I’ve seen many articles from content marketing buffs on how to “cut through the clutter.” That’s a legitimate concern, given that more than six million blog posts are published daily. But much of the clutter-cutting advice is not helpful, and here I will invoke Sturgeon’s Law, which says that 90% of everything is crap. In breaking through clutter, Sturgeon’s Law manifests itself in two ways. One is bad: 90% of the advice you will read on how to cut through said clutter is useless. Recent crap advice for cutting through the clutter includes:
- Use images: We have done that since 1806 when The Times (of London) accompanied an article about Lord Nelson’s funeral with his portrait.
- Spread your content far and wide. If your content falls in the 90% crap category, this is like spreading manure (which, by the way, is 100% crap).
- Make content portable: Dang, just as we were mastering the art of carving it onto stone tablets.
The other manifestation is good: 90% of what’s published in your area of expertise is also useless, so it shouldn’t be hard for you to rise above it. Crap advice repeated endlessly in professional services firms’ articles includes:
- The world is ever more competitive: No, it isn’t. Competition has been a feature of markets since the dawn of civilization. If there are too many potters in a village, the price of clay pots decreases until a potter goes out of business, and then the market re-equilibrates. Competition self-regulates, at least until the government gets involved.
- Attitudes toward risk in a company depend on the tone from the top: This derives from an assertion made by the Institute of Internal Auditors about 20 years ago that has never been proven but has nonetheless been repeated endlessly.
- Millennials are different than other generations: That’s convenient for editors who need to fill column inches. However, a meta-analysis of 20 studies with 20,000 people revealed only slight and inconsistent differences in job attitudes between generational groups.
So, lots of clutter, lots of crap. But how to cut through it?
The answer is the same as ever: create good content and distribute it well. There are many determinants of good content, as well as of good distribution, but let’s focus on one thing that helps content stand out from the crowd: saying something counterintuitive. Research shows that concepts contradicting our beliefs are more readily noticed and easier to remember.

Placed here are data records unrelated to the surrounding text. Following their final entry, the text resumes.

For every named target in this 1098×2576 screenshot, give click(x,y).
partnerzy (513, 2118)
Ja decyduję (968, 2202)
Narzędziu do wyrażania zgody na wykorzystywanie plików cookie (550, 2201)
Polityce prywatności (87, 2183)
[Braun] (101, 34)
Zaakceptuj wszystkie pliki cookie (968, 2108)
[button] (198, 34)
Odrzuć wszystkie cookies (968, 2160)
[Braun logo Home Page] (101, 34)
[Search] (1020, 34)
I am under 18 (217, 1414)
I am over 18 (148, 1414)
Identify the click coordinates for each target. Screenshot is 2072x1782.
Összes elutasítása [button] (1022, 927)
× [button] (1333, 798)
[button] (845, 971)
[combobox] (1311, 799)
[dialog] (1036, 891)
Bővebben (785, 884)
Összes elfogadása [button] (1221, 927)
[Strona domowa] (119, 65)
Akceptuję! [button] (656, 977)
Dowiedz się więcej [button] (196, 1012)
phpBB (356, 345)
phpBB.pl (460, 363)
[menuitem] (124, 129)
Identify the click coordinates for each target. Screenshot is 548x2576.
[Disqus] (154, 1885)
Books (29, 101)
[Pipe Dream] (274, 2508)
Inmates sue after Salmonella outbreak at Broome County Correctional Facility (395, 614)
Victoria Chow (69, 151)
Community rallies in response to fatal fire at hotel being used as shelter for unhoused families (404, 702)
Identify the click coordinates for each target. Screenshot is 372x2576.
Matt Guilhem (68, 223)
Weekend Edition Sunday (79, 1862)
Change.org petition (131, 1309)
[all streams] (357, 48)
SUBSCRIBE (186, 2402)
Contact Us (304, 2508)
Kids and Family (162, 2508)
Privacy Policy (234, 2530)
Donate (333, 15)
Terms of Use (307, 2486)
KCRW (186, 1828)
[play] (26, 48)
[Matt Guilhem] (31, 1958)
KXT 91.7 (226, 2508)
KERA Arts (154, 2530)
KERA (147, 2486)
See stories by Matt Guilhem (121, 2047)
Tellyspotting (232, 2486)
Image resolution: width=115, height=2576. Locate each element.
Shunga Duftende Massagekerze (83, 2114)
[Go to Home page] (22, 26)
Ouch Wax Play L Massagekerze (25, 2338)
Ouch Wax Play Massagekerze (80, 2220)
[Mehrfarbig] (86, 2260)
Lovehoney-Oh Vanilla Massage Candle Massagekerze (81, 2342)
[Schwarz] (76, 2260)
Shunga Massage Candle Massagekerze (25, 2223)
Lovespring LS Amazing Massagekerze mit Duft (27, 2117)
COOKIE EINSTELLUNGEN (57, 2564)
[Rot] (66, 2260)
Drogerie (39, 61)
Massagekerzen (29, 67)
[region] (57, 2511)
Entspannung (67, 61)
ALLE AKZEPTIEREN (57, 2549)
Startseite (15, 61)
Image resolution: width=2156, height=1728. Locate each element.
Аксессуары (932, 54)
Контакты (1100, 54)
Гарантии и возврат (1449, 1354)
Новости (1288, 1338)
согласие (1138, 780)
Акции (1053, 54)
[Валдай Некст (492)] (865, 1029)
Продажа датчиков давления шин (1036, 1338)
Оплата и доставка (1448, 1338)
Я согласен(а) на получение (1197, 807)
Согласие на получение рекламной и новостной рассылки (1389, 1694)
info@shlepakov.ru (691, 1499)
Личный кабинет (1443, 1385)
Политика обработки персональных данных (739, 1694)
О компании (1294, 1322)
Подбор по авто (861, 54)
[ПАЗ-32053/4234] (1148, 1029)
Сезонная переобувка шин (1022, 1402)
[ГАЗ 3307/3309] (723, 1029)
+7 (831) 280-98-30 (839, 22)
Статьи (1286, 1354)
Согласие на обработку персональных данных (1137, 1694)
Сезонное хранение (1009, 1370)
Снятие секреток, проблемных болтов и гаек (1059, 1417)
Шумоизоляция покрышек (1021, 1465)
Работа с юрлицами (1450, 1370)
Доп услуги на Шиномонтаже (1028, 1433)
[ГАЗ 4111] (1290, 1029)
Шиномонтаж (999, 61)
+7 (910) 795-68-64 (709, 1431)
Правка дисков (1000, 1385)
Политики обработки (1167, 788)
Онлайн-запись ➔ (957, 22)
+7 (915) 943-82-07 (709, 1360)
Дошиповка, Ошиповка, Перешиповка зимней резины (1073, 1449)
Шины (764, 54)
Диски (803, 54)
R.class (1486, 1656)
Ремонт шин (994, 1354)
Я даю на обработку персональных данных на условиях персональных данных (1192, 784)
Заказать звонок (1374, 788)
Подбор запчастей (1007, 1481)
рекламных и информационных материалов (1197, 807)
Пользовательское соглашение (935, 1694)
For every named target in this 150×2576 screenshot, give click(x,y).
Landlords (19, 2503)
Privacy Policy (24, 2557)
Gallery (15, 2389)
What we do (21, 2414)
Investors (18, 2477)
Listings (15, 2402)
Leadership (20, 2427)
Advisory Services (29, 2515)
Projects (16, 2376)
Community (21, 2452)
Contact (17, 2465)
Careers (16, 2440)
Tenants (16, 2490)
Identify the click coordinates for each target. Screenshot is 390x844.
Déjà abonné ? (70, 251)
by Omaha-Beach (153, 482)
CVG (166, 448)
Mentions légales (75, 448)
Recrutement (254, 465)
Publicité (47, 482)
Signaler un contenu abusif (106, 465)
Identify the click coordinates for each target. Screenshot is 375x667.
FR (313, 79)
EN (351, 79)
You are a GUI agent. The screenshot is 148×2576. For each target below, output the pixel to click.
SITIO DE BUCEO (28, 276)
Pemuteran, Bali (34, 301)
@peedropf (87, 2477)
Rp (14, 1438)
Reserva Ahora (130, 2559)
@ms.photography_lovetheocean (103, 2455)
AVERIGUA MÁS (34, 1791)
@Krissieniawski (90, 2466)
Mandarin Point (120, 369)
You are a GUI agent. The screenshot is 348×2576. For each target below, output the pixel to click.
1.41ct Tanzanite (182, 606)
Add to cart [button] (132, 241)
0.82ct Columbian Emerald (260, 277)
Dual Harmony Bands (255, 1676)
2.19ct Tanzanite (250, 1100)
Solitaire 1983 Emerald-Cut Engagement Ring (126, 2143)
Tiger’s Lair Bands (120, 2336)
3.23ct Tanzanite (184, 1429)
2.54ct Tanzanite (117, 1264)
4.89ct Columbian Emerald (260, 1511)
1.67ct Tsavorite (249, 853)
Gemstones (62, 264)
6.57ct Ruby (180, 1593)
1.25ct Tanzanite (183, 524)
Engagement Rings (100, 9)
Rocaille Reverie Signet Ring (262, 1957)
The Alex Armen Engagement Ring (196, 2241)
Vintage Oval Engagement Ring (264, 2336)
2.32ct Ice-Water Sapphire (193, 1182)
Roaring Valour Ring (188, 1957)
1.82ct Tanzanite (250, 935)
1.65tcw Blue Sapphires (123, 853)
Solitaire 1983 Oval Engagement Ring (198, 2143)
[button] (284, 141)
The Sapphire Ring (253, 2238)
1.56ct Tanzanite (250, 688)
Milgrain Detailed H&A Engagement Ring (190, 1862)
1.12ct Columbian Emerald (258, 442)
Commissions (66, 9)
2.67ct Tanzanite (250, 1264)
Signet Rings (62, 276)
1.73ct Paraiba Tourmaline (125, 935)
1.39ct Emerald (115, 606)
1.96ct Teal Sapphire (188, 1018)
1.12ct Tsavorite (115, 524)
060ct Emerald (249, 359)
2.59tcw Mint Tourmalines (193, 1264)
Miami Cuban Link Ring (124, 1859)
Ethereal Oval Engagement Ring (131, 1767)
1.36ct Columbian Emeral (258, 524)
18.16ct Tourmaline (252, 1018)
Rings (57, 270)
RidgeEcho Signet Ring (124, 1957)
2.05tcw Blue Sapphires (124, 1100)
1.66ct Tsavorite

Of course, it’s easy to say the opposite of what everyone believes. You could say, for instance, that big data and analytics are liabilities for any business. That’s counterintuitive and will stand out. But it’s probably wrong, and it’s not helpful. To posit a point of view that is counterintuitive, verifiable, and useful is more complicated. But what happens if we try?
- Silos are good: It’s a business cliché that we should break down silos in organizations. A certain editor once told me that he would slit his wrists if he ever read that phrase again, and that was ten years ago. So, why not write an article about when, where, and why silos are beneficial? We don’t need to break down the silos between sales and accounting, for instance; no one needs salespeople messing about with the numbers. An article in HBR once reported that the best collaborators in an organization are quickly overwhelmed with requests from so many teams they become ineffective. The authors suggest structural changes. Anyone for building a few silos?
- You don’t need top management support: Another cliché is that any initiative of import must have top-management support. No, it mustn’t. Top management doesn’t have time to support everything someone thinks is important. A client recently told us it would have taken him two months to get the $30,000 he needed to kick off a development project. Instead, he went to a client who contributed $2 billion to a financial services business to use as a “development sandpit.” “I’ll take it to top management when we’ve designed the new business model,” he said.
There are many ways to ensure your content falls in the worthy 10 percent, and being counterintuitive is one of them. But it’s perhaps a muscle we flex less often because it seems difficult. However, it gets easier if you assemble a few bright, talented people and, without top management support, stick them in a silo to figure it out.